Una democracia más joven

El Día de Acción de Gracias de este año ha tenido un especial carácter de reflexión sobre la identidad norteamericana

La fiesta de Acción de Gracias celebra la primera cosecha recogida en el Nuevo Mundo por los puritanos llegados en diciembre de 1620 a la costa de América desde Inglaterra. En menos de un año murieron casi la mitad de los que habían desembarcado. Los puritanos habían logrado salir adelante por su cuenta. A su espalda sólo había, según dicen las crónicas, un océano inmenso, el abismo que les separaba del viejo mundo.
 
No había vuelta atrás, aunque el espíritu de independencia que allí se expresó tardó tiempo en cuajar en instituciones políticas. El Día de Acción de Gracias fue adquiriendo sentido nacional a medida que se fue formando la nación norteamericana.

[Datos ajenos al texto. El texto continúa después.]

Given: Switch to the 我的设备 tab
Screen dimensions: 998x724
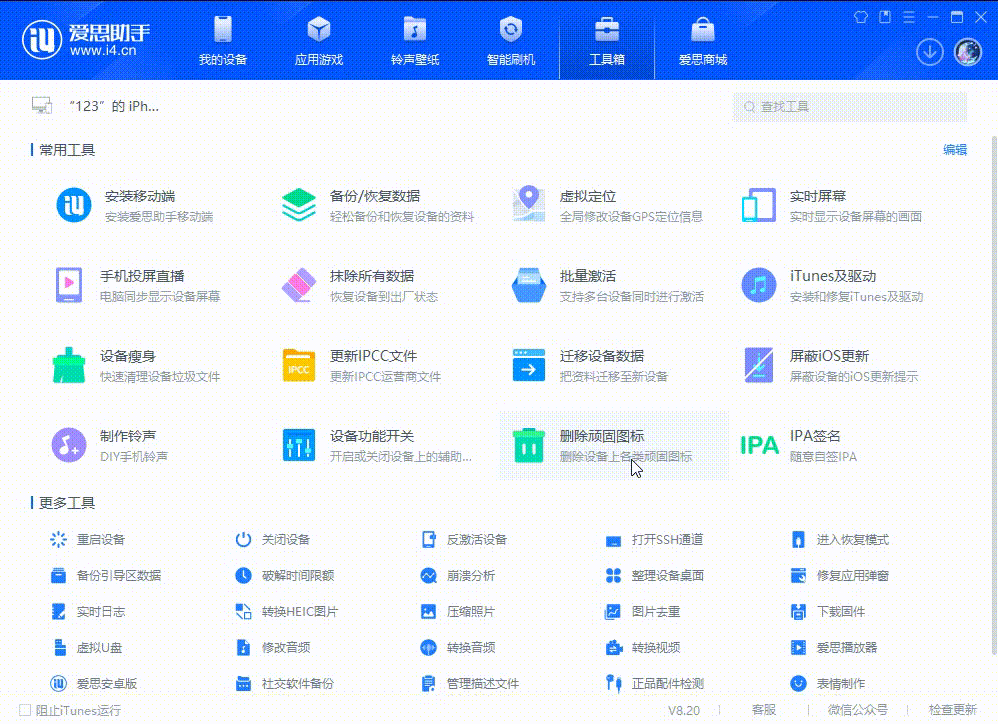Looking at the screenshot, I should click(x=222, y=40).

Sus promotores fueron Washington y Lincoln. Todos los documentos oficiales hacen referencia al carácter religioso que la fiesta tuvo desde el primer momento. Los puritanos quisieron dar gracias a Dios por la cosecha, por los dones recibidos y por el nuevo año de vida concedido.
 
Ni que decir tiene que en los últimos treinta años se ha dado una versión distinta de lo ocurrido.
 
En las escuelas se enseña que la acción de gracias no iba a dirigida a Dios sino a los indios, por la ayuda que el jefe Massasoit y los suyos habían prestado a los primeros colonos. Es cierto que los puritanos invitaron a los indios vecinos y que estos vecinos, que eran personas educadas, trajeron carne de venado para la celebración. Deducir de eso que los puritanos instituyeron una fiesta de agradecimiento a los indios demuestra escaso sentido del ridículo y un grado considerable de cinismo, como si se quisiera olvidar lo que luego se hizo con los indios americanos, que no fue precisamente un gesto de agradecimiento.
 
Una segunda versión es que el Día de Acción de Gracias es una muestra de gratitud dirigida a… nadie. No vale la pena argumentar que el solo hecho de agradecer requiere un sujeto al que dar las gracias y que ese sujeto, en este caso, se llama Dios. Tampoco vale la pena conceder que ese Dios no tiene que ser obligadamente el Dios cristiano, como parece sugerirlo el hecho de que los puritanos invitaron a los indios al festejo sin intentar convertirlos al cristianismo. Cualquier argumentación es inútil. Según esta versión del festejo, no hace falta nadie a quien dar las gracias y la gratitud puede ser abstracta y tautológica como la religión sin Dios de los krausistas españoles.
 
Por mucho que hayan avanzado en los últimos años, estas interpretaciones empiezan a estar a la defensiva. El movimiento que ha llevado a Bush a su segundo mandato lo confirma. El Día de Acción de Gracias de este año ha tenido un especial carácter de reflexión sobre la identidad norteamericana. Nadie va a pedir que se le dé a esta fiesta un carácter estrictamente religioso, dirigido sólo a los creyentes. Pero a los no creyentes –minoritarios en Estados Unidos– se les ha empezado a pedir que no impongan su propio punto de vista sobre un asunto que tiene una dimensión religiosa innegable, aunque ellos piensen o digan que no la comparten.
 
Resulta reconfortante pensar que la democracia más antigua del mundo está perdiendo el miedo a proclamar de nuevo sus raíces religiosas. Es curioso, pero parece rejuvenecida.